Click to reveal Trigger 4: Aryan at 6 Hours — Reassessment and Plan (discuss previous trigger first!)
Trigger 4: Aryan at 6 Hours — Reassessment and Plan
Six hours after admission, Aryan has received 600 mL of ORS and 250 mL of IV normal saline with 20 mmol/L KCl at the calculated rate. He is now calmer, eyes appear less sunken, skin turgor has improved, and he accepts a small feed. HR is 122/min. A repeat serum Na is 129 mmol/L — it has risen by 3 mmol/L over 6 hours. His mother is reassured and asks whether he can go home tomorrow if he stays well overnight.
DISCUSSION POINTS
- You check the sodium correction: Na rose from 126 to 129 mmol/L in 6 hours (3 mmol/L). Project what the total rise will be over 24 hours if this rate continues. Is this within the safe ceiling of 10–12 mmol/L/24 h? What adjustments, if any, are needed?

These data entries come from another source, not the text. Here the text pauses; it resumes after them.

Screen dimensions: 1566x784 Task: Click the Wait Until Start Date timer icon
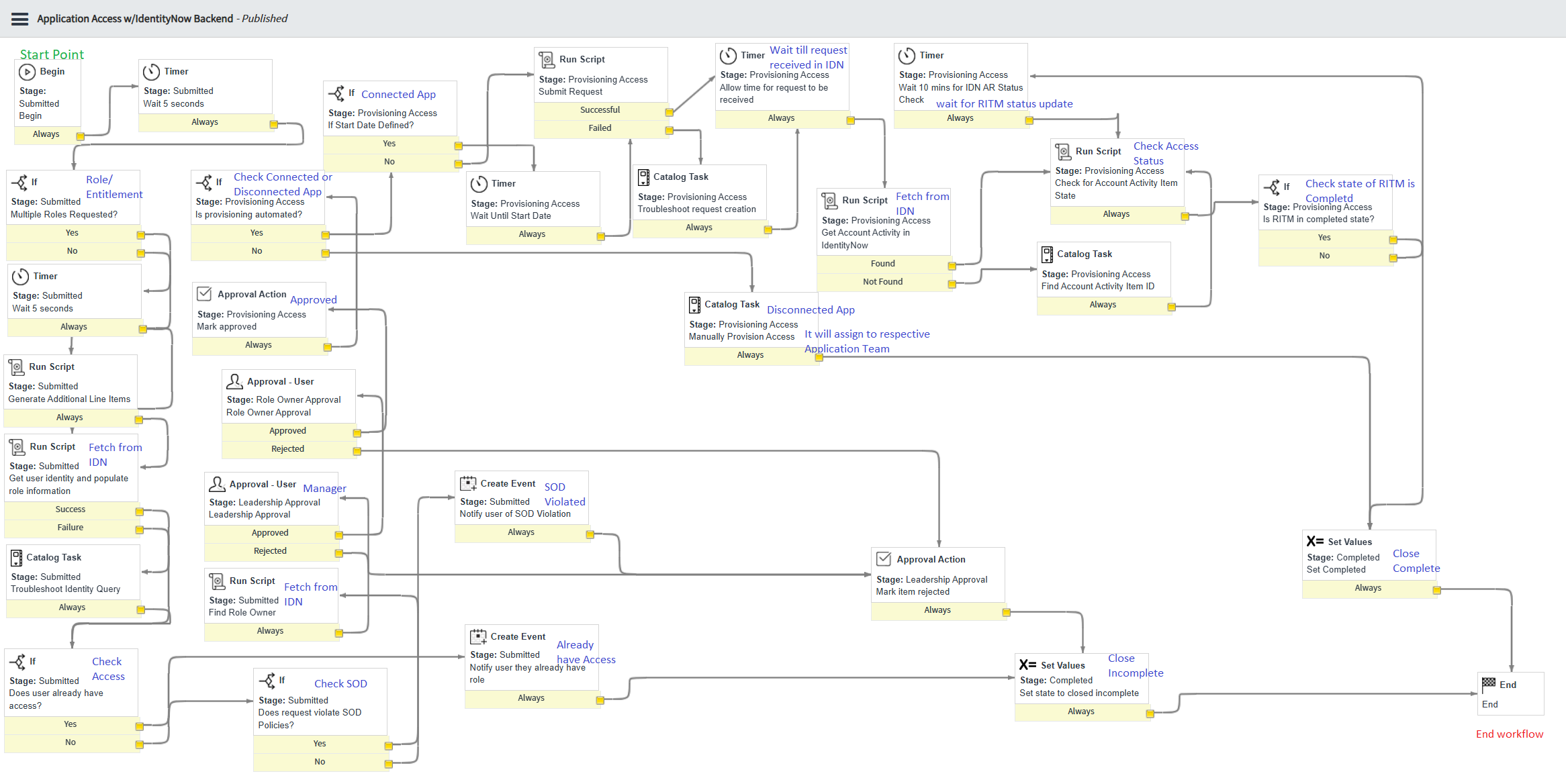[x=479, y=184]
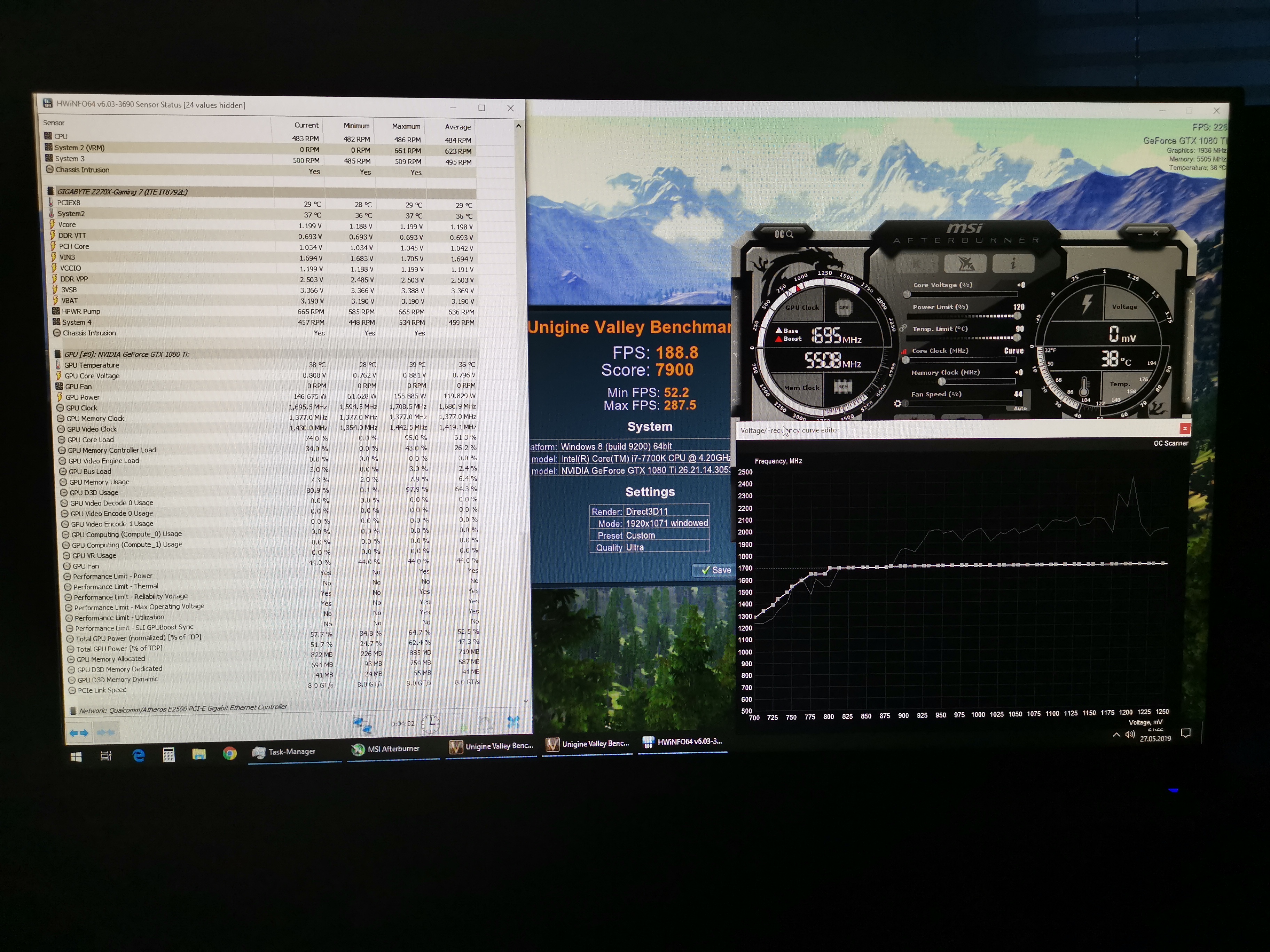Show hidden system tray icons chevron

coord(1116,735)
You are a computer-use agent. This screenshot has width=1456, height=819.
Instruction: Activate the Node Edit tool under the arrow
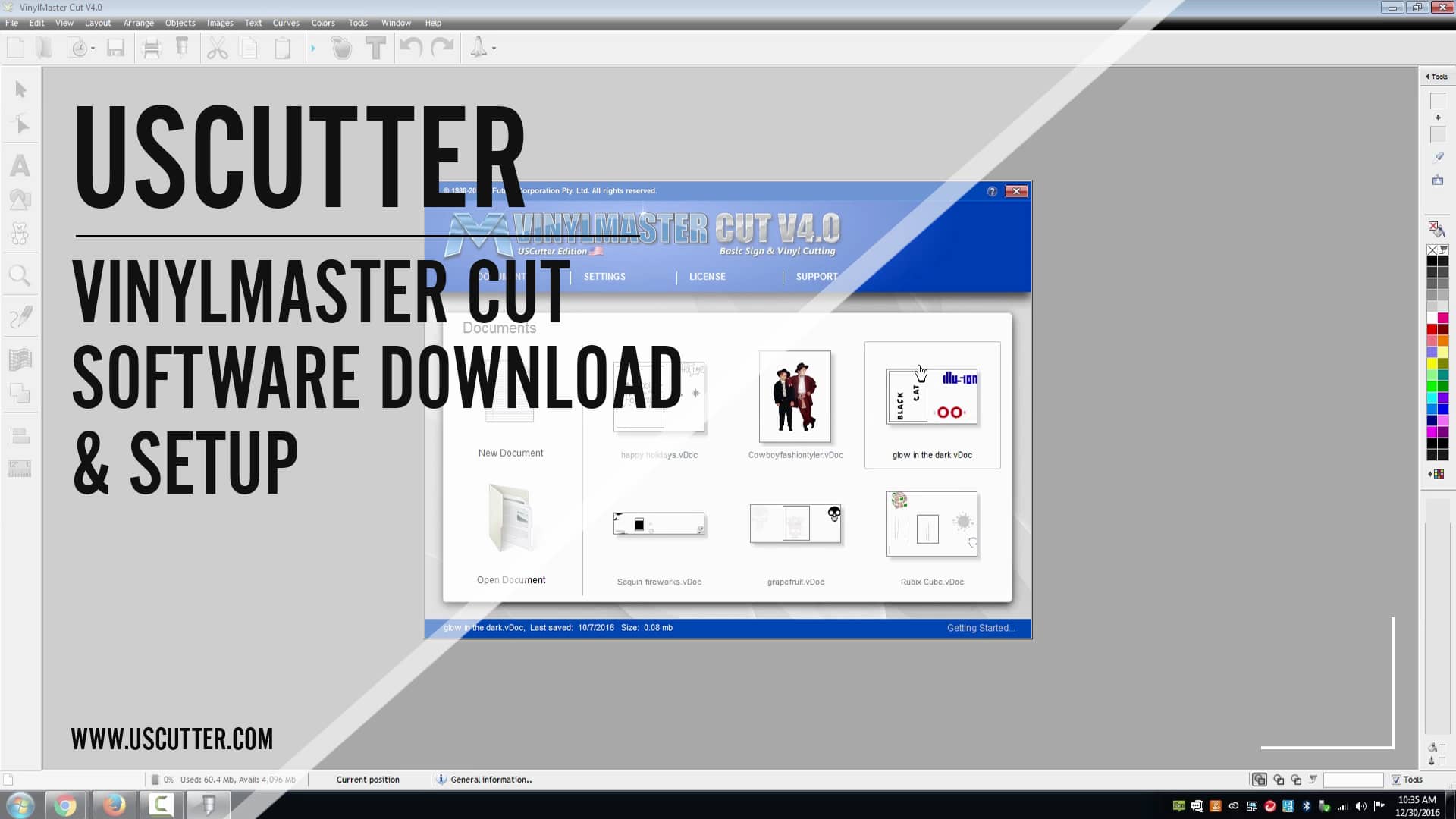(x=21, y=123)
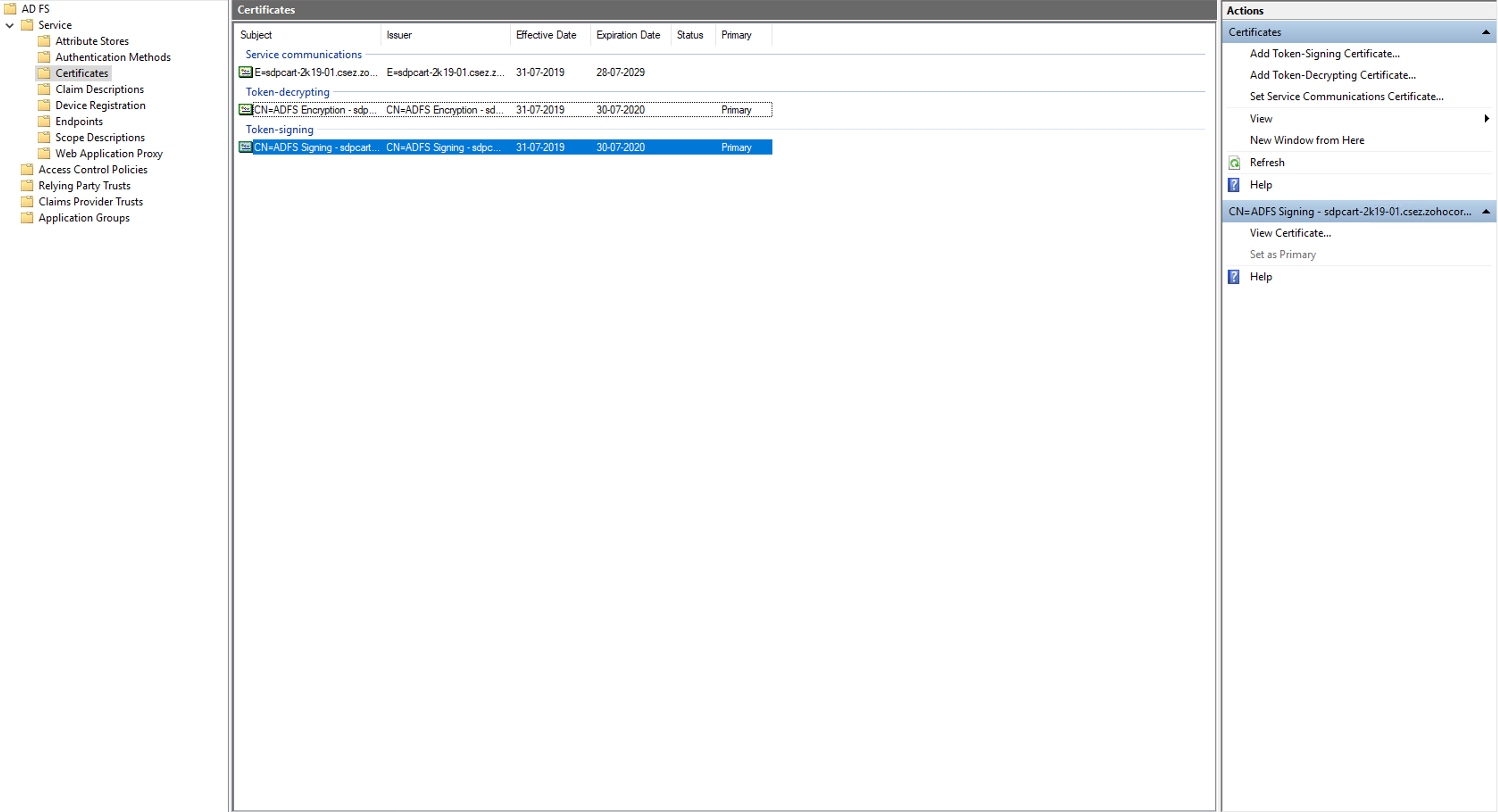This screenshot has width=1498, height=812.
Task: Collapse the CN=ADFS Signing actions section
Action: pyautogui.click(x=1486, y=212)
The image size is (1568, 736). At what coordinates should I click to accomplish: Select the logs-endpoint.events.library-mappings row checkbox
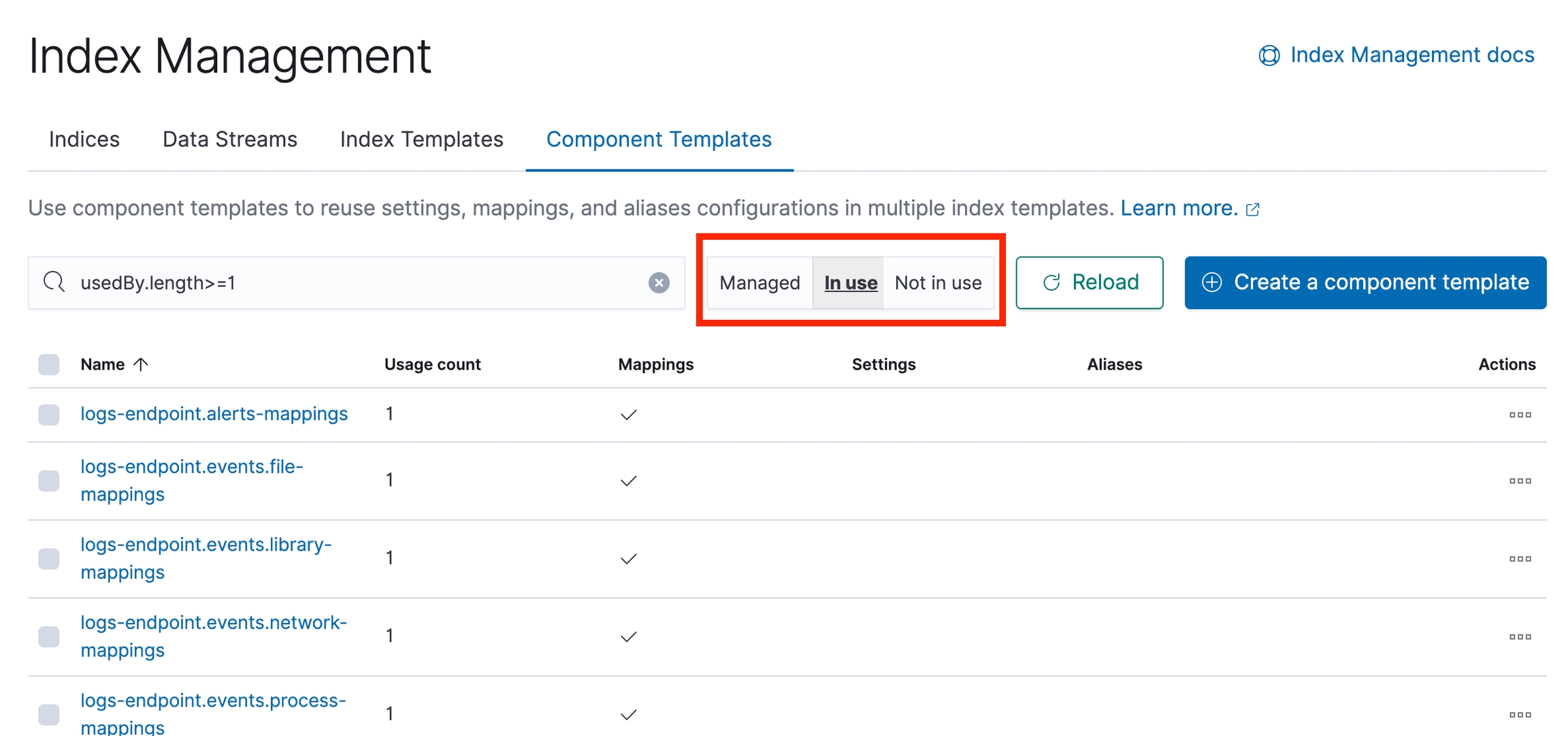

- Aryan is improving. When would you transition him from IV/facility ORS (Plan B) to home ORS (Plan A)? What instructions would you give the mother about ORS preparation, volumes, and danger signs requiring return?
- Reflecting on this case: which aspects of fluid and electrolyte management carry the highest risk of error in clinical practice? What safeguards (rate calculations, regular electrolyte monitoring, rate limits) prevent those errors?
Group Task Assignments
Group 1: Collaborative Task
Group 2: Collaborative Task
Group 3: Collaborative Task
Learning Issues
Research these questions and bring your findings to the discussion.
- [PE15.1] How do you calculate maintenance fluid requirements using the Holliday-Segar formula, and how do you integrate deficit correction into the 24-hour fluid plan for a dehydrated child?
- [PE15.1] What are the IMNCI criteria for classifying degrees of dehydration, and how do Plans A, B, and C differ in fluid type, route, volume, and setting?
- [PE15.2] What is the maximum safe rate of sodium correction in hyponatraemia, what is the risk of overcorrection, and how does the management differ for hypovolaemic versus isovolaemic hyponatraemia?
- [PE15.2] What are the indications and sequence of interventions for hyperkalaemia with ECG changes, and what are the safety limits for IV potassium supplementation?
- [PE15.3] What are the steps and confirmation signs for peripheral IV cannula insertion in a child, and what are the common failure points in small paediatric veins?
- [PE15.4] When is intraosseous access indicated in a paediatric emergency, and what is the technique for proximal tibial IO insertion including confirmation of placement?